WHAT TO PRODUCE
The lines from the start of the data up to and including the one with "The width and height of the screenshot is (814, 586)." should be returned exactly, and nothing else.

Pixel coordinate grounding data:
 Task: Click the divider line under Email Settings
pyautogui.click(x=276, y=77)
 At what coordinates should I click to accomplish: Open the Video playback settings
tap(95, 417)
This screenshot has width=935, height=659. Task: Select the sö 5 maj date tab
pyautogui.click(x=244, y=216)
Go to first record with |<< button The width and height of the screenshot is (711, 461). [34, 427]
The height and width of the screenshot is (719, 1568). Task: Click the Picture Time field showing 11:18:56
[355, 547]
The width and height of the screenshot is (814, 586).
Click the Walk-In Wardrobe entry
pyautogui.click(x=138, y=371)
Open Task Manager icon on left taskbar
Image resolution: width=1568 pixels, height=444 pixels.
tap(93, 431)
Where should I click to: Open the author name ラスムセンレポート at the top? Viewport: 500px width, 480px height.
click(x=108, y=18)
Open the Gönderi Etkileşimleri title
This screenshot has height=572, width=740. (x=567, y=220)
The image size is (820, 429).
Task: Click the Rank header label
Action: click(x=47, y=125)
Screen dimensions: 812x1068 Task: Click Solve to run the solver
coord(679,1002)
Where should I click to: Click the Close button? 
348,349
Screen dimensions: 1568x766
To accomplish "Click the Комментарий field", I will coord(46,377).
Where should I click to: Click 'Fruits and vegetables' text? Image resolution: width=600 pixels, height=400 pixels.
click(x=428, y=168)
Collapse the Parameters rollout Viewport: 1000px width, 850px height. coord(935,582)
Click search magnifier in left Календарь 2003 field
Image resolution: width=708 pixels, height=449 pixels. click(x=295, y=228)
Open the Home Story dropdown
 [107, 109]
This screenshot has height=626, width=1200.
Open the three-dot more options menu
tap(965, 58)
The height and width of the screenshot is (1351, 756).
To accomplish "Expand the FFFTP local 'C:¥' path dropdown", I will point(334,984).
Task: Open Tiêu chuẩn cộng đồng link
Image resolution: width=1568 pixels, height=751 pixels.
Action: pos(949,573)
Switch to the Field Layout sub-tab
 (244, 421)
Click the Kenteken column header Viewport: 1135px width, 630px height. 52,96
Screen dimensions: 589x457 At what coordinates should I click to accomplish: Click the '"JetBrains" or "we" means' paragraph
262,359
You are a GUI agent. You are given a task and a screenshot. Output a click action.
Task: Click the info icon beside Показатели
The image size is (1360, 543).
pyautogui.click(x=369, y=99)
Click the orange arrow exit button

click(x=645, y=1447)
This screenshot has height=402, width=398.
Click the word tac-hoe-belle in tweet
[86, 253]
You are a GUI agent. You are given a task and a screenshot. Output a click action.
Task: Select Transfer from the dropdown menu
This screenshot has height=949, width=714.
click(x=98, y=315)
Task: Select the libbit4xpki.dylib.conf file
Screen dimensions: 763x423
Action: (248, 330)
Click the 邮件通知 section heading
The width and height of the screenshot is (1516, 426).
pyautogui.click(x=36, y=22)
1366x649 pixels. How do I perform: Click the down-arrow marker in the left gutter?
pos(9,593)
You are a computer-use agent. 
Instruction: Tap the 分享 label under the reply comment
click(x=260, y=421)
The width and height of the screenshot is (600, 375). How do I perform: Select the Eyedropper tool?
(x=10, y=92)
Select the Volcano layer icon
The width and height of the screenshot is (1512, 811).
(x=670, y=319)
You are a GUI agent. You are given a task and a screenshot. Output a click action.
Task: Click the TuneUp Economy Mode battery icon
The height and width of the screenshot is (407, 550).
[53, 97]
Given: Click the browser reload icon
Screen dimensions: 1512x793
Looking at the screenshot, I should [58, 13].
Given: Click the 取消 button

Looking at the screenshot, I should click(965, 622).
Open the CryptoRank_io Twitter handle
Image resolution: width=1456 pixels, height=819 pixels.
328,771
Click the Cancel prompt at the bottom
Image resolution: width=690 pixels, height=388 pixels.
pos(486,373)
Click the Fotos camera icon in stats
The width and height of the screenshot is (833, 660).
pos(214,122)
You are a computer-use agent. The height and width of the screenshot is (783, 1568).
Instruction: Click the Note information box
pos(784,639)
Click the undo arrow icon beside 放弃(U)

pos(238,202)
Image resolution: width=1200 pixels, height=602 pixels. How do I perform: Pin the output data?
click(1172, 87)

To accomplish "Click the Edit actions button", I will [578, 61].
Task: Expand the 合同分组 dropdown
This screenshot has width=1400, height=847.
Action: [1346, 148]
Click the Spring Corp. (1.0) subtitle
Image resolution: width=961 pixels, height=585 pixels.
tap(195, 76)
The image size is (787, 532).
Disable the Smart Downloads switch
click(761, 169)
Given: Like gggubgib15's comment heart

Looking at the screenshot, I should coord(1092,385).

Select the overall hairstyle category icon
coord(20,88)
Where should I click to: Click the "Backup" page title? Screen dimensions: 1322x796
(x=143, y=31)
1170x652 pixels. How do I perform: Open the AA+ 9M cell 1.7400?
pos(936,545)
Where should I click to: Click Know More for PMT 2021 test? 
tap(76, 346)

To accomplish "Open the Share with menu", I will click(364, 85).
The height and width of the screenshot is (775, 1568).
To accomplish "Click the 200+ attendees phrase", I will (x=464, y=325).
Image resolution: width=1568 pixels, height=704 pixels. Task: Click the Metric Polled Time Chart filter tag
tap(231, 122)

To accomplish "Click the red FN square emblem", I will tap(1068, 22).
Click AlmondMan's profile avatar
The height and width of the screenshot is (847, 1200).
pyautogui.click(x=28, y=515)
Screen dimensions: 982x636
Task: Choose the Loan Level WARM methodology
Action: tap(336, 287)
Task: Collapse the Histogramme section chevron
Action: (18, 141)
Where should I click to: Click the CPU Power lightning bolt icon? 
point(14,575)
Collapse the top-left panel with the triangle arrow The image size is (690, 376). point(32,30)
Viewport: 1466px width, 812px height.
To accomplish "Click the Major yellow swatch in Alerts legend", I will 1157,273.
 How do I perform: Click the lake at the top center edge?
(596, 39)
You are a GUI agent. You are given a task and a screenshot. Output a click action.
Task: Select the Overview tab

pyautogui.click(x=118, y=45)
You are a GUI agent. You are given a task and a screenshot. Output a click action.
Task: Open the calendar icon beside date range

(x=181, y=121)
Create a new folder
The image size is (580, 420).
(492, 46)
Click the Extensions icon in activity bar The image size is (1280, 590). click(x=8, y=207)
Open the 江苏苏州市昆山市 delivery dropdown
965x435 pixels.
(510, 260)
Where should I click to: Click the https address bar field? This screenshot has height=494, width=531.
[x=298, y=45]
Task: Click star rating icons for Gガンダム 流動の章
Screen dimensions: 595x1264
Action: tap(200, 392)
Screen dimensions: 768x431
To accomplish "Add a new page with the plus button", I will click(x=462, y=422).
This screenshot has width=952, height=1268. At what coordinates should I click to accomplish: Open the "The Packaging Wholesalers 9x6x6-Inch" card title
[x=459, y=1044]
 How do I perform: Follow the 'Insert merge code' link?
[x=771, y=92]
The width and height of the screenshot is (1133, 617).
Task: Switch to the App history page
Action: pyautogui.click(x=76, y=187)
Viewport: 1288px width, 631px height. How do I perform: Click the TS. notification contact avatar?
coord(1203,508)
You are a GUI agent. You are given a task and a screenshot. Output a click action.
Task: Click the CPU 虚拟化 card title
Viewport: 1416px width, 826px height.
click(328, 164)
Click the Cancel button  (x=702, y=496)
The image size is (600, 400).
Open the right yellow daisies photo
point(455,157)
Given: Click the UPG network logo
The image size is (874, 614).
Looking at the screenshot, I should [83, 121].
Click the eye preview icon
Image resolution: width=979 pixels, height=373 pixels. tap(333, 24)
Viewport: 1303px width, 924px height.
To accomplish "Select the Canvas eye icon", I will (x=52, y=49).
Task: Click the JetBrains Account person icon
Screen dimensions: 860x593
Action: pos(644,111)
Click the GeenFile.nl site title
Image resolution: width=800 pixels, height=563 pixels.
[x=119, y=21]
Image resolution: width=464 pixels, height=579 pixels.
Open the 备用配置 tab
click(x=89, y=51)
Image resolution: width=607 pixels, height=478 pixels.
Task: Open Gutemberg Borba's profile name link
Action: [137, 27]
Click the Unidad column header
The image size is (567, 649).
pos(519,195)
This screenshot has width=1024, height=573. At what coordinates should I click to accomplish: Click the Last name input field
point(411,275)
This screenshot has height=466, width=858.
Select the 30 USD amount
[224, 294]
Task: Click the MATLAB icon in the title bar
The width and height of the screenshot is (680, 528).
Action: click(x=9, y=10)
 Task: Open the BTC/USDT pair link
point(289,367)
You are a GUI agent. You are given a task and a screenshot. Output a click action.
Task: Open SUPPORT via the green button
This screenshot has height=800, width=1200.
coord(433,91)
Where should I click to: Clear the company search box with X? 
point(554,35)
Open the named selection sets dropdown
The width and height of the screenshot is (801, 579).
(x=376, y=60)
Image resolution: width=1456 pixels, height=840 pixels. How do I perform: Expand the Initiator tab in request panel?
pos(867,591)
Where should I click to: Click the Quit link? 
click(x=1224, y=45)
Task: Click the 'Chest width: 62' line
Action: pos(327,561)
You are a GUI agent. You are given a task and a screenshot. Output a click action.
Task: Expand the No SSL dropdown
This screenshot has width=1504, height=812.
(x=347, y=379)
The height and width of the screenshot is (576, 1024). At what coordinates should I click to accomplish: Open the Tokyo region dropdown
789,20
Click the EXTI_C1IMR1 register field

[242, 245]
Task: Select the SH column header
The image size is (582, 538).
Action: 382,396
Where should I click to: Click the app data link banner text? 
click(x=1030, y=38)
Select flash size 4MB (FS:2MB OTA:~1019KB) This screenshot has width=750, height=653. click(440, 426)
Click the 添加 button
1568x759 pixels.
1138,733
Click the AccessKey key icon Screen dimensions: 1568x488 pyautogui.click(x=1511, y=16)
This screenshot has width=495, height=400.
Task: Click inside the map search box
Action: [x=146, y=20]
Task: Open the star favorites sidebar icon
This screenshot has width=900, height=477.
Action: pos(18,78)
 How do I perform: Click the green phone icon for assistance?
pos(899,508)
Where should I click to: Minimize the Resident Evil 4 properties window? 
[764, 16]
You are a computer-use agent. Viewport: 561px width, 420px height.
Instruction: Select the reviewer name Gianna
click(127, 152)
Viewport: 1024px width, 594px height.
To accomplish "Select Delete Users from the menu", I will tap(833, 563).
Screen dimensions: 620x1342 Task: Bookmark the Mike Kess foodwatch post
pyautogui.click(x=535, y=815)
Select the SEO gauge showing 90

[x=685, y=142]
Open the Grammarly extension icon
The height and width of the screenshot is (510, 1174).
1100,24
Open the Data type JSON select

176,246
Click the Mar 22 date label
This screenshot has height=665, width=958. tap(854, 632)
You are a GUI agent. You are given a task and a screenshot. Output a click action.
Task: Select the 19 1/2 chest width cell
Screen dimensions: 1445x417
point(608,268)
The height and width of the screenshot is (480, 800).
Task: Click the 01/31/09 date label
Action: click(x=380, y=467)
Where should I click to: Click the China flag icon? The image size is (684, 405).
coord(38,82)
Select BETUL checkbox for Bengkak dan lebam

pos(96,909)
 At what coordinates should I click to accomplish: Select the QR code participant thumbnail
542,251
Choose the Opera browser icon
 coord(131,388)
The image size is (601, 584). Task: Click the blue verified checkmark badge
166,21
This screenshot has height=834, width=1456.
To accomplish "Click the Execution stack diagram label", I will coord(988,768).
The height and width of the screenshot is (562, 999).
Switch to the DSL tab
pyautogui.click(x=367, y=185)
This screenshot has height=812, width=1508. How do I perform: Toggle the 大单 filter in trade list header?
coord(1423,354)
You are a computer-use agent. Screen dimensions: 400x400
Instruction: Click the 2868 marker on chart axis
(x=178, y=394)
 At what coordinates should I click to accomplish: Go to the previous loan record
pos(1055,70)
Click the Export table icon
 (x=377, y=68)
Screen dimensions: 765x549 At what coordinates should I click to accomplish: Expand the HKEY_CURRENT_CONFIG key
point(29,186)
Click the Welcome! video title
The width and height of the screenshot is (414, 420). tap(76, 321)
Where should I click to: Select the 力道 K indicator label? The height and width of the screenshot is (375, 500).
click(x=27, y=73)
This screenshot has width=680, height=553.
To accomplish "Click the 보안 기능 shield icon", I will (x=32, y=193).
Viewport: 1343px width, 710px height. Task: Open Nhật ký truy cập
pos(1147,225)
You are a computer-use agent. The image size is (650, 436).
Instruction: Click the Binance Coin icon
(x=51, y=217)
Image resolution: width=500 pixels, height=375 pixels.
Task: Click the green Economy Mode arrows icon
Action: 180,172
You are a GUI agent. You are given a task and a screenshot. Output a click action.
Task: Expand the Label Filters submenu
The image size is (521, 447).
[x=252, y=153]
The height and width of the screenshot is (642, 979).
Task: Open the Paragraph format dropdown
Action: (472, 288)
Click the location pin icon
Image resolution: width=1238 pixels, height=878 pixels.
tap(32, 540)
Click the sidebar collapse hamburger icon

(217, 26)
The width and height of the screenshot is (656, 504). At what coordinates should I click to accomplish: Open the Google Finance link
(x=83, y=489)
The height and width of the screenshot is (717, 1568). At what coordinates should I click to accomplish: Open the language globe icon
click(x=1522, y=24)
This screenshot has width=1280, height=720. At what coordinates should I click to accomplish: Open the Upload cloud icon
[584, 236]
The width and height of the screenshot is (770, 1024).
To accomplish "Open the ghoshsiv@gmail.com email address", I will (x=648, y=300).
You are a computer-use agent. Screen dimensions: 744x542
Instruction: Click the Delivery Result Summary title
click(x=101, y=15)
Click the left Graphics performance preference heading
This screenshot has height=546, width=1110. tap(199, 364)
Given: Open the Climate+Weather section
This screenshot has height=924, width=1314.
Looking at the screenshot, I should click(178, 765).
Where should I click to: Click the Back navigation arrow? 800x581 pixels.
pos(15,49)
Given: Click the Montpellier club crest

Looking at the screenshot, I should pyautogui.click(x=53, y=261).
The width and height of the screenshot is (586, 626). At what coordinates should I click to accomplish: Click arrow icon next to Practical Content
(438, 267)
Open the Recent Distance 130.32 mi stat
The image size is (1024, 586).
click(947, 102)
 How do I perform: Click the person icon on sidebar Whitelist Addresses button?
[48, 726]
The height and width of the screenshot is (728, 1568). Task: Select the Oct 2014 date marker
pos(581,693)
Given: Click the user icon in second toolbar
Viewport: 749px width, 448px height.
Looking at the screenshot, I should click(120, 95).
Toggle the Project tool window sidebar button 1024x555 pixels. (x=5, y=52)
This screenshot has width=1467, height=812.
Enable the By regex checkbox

RESPONSE FOR THIS EXERCISE
 Task: Click the divider line under Email Settings
pyautogui.click(x=276, y=77)
 At what coordinates should I click to accomplish: Open the Video playback settings
tap(95, 417)
This screenshot has width=935, height=659. Task: Select the sö 5 maj date tab
pyautogui.click(x=244, y=216)
Go to first record with |<< button The width and height of the screenshot is (711, 461). [34, 427]
The height and width of the screenshot is (719, 1568). Task: Click the Picture Time field showing 11:18:56
[355, 547]
The width and height of the screenshot is (814, 586).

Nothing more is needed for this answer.